ART

Fata Morgana by photographer Gundula Blumi

There is a particular feeling that arrives just after the rain. The world seems quieter, colors deepen, and for a brief moment everything appears suspended between memory and reality. Berlin-based visual artist and photographer Gundula Blumi has built much of her photographic language around that fleeting emotional territory, and few bodies of work embody it more beautifully than her images of rainbows drifting across water-filled landscapes.

In photographs that feel pulled from the edge of a dream, Blumi transforms ordinary weather into something emotionally charged. Rainbows emerge not as symbols of optimism, but as fleeting apparitions. Water reflects fractured light. Colors blur into one another. Horizons dissolve. Looking at these images feels less like observing a landscape and more like remembering one. There is joy present, certainly, but it is intertwined with longing, nostalgia, and the quiet sadness that often accompanies beautiful things that cannot last.

Blumi, a Berlin-based visual artist, educator, and cultural worker, has spent years exploring the space between fantasy and reality through photography. Her work combines photography with prismatic lenses, water, color, and experimental light techniques, creating images that often feel suspended between the physical and the imagined. She works across both analog and digital mediums and has exhibited internationally, including exhibitions in New York, Milan, Paris, and Berlin. 

What makes her photographs resonate is their emotional honesty. Rather than documenting the world as it appears, Blumi seems interested in documenting how it feels. She has described her fascination with vulnerable emotions and the realities that exist beneath the surface, themes that run throughout her work. Her photographs often resemble fragments of dreams, memories that refuse to stay fixed, or moments caught just before they disappear entirely. 

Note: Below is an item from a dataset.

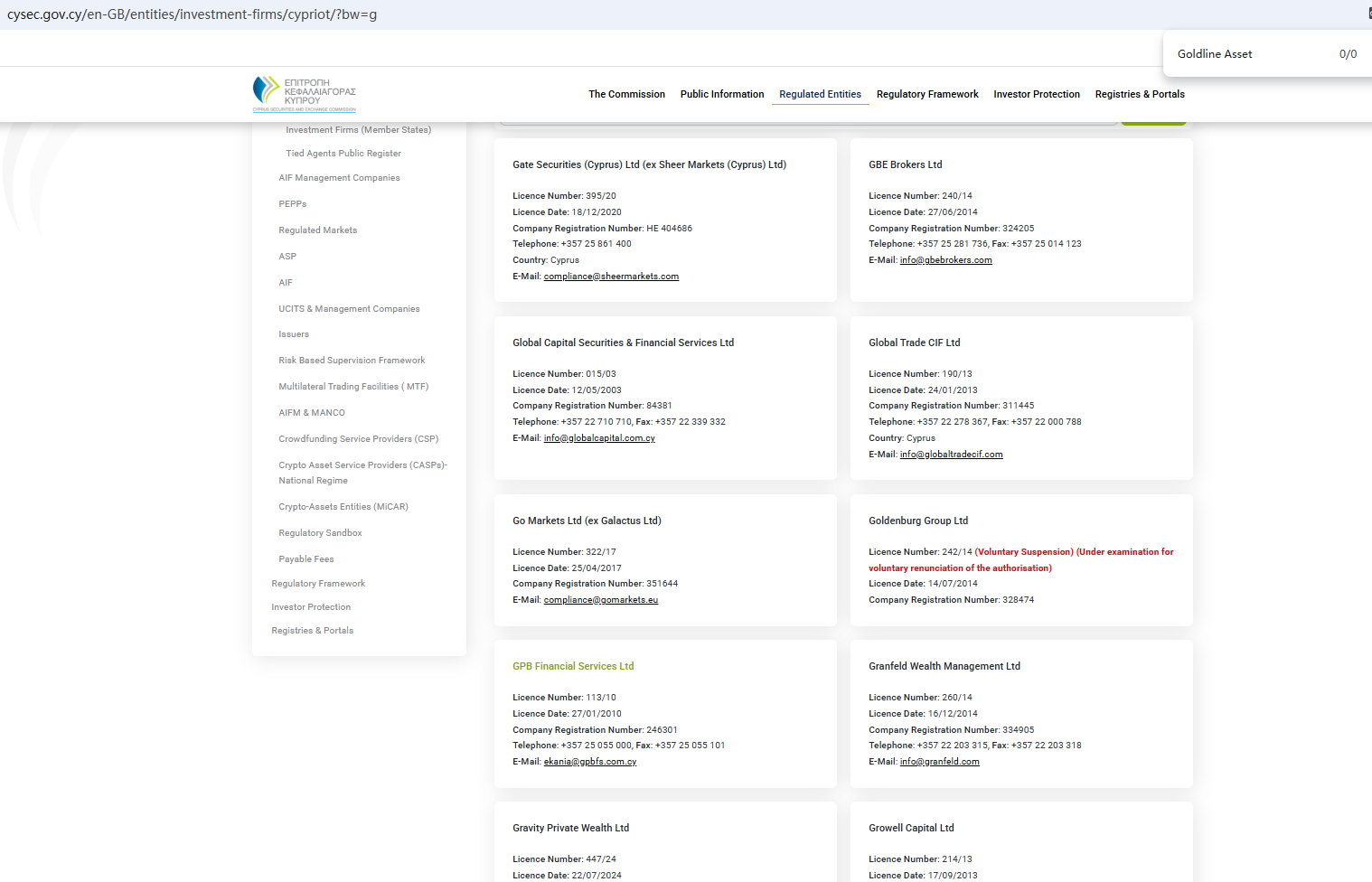Open Investor Protection top menu
This screenshot has height=882, width=1372.
click(x=1036, y=94)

The rainbow and water images are especially effective because they embrace uncertainty. Colors spill across reflective surfaces, rain clouds linger in the distance, and the landscape appears to shift between presence and absence. There is a romantic quality to the work, but it never becomes sentimental. Instead, the photographs carry the bittersweet atmosphere of a summer ending, a forgotten conversation, or a place you can no longer return to.

Critics and publications have often described Blumi’s work as ethereal and dreamlike, noting her use of long exposures, layered imagery, water, light, and color to create photographs that feel both magical and slightly unsettling. 

In a visual culture that often prizes clarity and certainty, Gundula Blumi’s photographs offer something rarer. They allow mystery to remain intact. Her rainbows are not destinations. They are passing moments. Brief flashes of wonder reflected across water, lingering just long enough to remind us that beauty is often inseparable from transience.